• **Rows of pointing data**
====================

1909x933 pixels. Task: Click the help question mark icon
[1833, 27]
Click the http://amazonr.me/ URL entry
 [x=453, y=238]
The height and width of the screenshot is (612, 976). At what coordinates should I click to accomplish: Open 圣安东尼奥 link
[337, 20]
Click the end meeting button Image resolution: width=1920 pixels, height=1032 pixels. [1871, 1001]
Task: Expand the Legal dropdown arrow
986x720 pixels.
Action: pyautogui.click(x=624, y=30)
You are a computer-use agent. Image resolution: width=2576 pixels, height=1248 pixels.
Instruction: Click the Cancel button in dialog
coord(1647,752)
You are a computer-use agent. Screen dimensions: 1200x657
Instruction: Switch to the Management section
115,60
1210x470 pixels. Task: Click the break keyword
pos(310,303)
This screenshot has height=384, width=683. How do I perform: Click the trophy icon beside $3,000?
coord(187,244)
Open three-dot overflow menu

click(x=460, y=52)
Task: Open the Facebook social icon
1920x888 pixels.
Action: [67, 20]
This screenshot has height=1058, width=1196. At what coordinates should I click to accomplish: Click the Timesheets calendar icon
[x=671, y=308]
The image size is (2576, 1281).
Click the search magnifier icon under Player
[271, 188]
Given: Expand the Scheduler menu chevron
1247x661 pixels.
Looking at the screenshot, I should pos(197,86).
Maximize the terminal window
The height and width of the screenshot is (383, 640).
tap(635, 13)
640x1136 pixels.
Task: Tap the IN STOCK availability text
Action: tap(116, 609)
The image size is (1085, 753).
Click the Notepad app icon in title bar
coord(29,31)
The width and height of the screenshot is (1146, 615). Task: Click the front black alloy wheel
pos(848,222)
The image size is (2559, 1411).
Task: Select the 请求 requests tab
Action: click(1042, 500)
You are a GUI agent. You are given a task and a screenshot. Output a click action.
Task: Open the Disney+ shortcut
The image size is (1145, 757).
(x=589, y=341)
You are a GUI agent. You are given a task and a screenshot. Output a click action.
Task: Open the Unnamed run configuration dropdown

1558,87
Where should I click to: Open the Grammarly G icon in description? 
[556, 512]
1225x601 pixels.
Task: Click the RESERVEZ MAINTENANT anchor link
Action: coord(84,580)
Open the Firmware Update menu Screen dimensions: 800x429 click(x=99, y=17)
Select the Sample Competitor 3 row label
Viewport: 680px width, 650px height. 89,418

====================

• **GOAL**
From the data above, pull out the lines from the one containing "Click the end" up to and including the one containing "coord(29,31)". Reproduce them without any changes.

• **PROBLEM SOLUTION**
Click the end meeting button Image resolution: width=1920 pixels, height=1032 pixels. [1871, 1001]
Task: Expand the Legal dropdown arrow
986x720 pixels.
Action: pyautogui.click(x=624, y=30)
You are a computer-use agent. Image resolution: width=2576 pixels, height=1248 pixels.
Instruction: Click the Cancel button in dialog
coord(1647,752)
You are a computer-use agent. Screen dimensions: 1200x657
Instruction: Switch to the Management section
115,60
1210x470 pixels. Task: Click the break keyword
pos(310,303)
This screenshot has height=384, width=683. How do I perform: Click the trophy icon beside $3,000?
coord(187,244)
Open three-dot overflow menu

click(x=460, y=52)
Task: Open the Facebook social icon
1920x888 pixels.
Action: [67, 20]
This screenshot has height=1058, width=1196. At what coordinates should I click to accomplish: Click the Timesheets calendar icon
[x=671, y=308]
The image size is (2576, 1281).
Click the search magnifier icon under Player
[271, 188]
Given: Expand the Scheduler menu chevron
1247x661 pixels.
Looking at the screenshot, I should pos(197,86).
Maximize the terminal window
The height and width of the screenshot is (383, 640).
tap(635, 13)
640x1136 pixels.
Task: Tap the IN STOCK availability text
Action: tap(116, 609)
The image size is (1085, 753).
Click the Notepad app icon in title bar
coord(29,31)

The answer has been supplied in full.